Hey! Hope all's well. Hoping to get your advice for a particular case I'm facing.
Patient dx. Stage 4 NSCLC EGFR mutated. Placed on TKI, and achieved complete metabolic response after 6 months. Treated with curative intent to remove all potential persistent sites of disease, even if microscopic. Lobectomy done. Pathology produced less than 5% disease viability, with all local and regional resected lymph nodes clean/cancer free.
Patient experienced pneumonia in the first few days post op, and placed on a 7 day course (5 day IV, 2 day oral). Then released home. This is two months ago.
Over the last month or so, patient experiencing increasing persistent coughing. Cough is productive, with yellow mucus released at times. Several x-rays done by surgeons team that did not indicate any abnormalities. Bloodwork was clean.

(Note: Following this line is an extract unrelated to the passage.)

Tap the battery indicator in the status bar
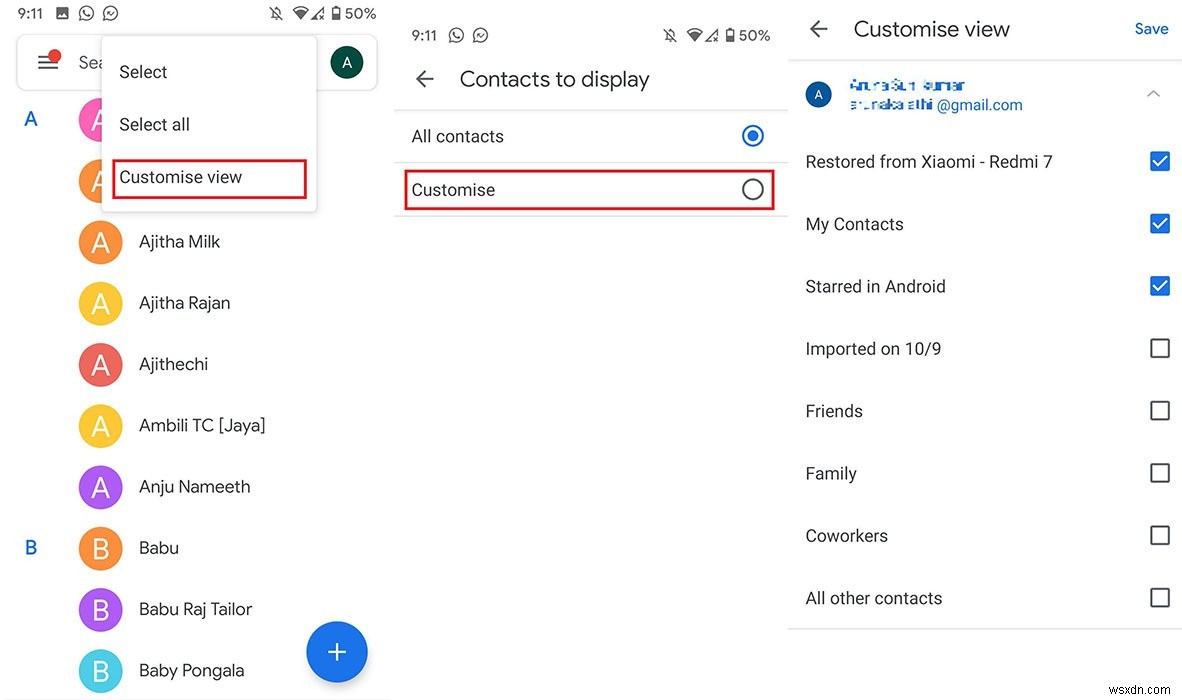The width and height of the screenshot is (1182, 700). tap(335, 13)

On PET/CT done this week, the following was the impression:
New intense hypermetabolic findings mostly at the right hemithorax. Predicting that it is likely bacterial/post op, but leaving the door open for potential disease recurrence. -- on CT portion, consolidation over those very same areas. Local lymph nodes are inflamed.
Patient was then placed on 7 day 750mg levofloxacin
My questions are mainly: 1. How likely is it that the FDG avid areas are indeed pneumonia derived? If so what sort of response should the patient experience over the next week or two? Oncologist seems very confident that it is indeed a pneumonia as the way it looks on both scans resembles other pneumonia patients she's had.
- Oncologist claimed that some of the consolidation/FDG areas are actually nodules filled with phlegm that the patient has failed to expell. What methods have you recommended to patients, at home, to cough out phlegm? Spirometer? Can that be expected to be cleared by the end of antibiotics course?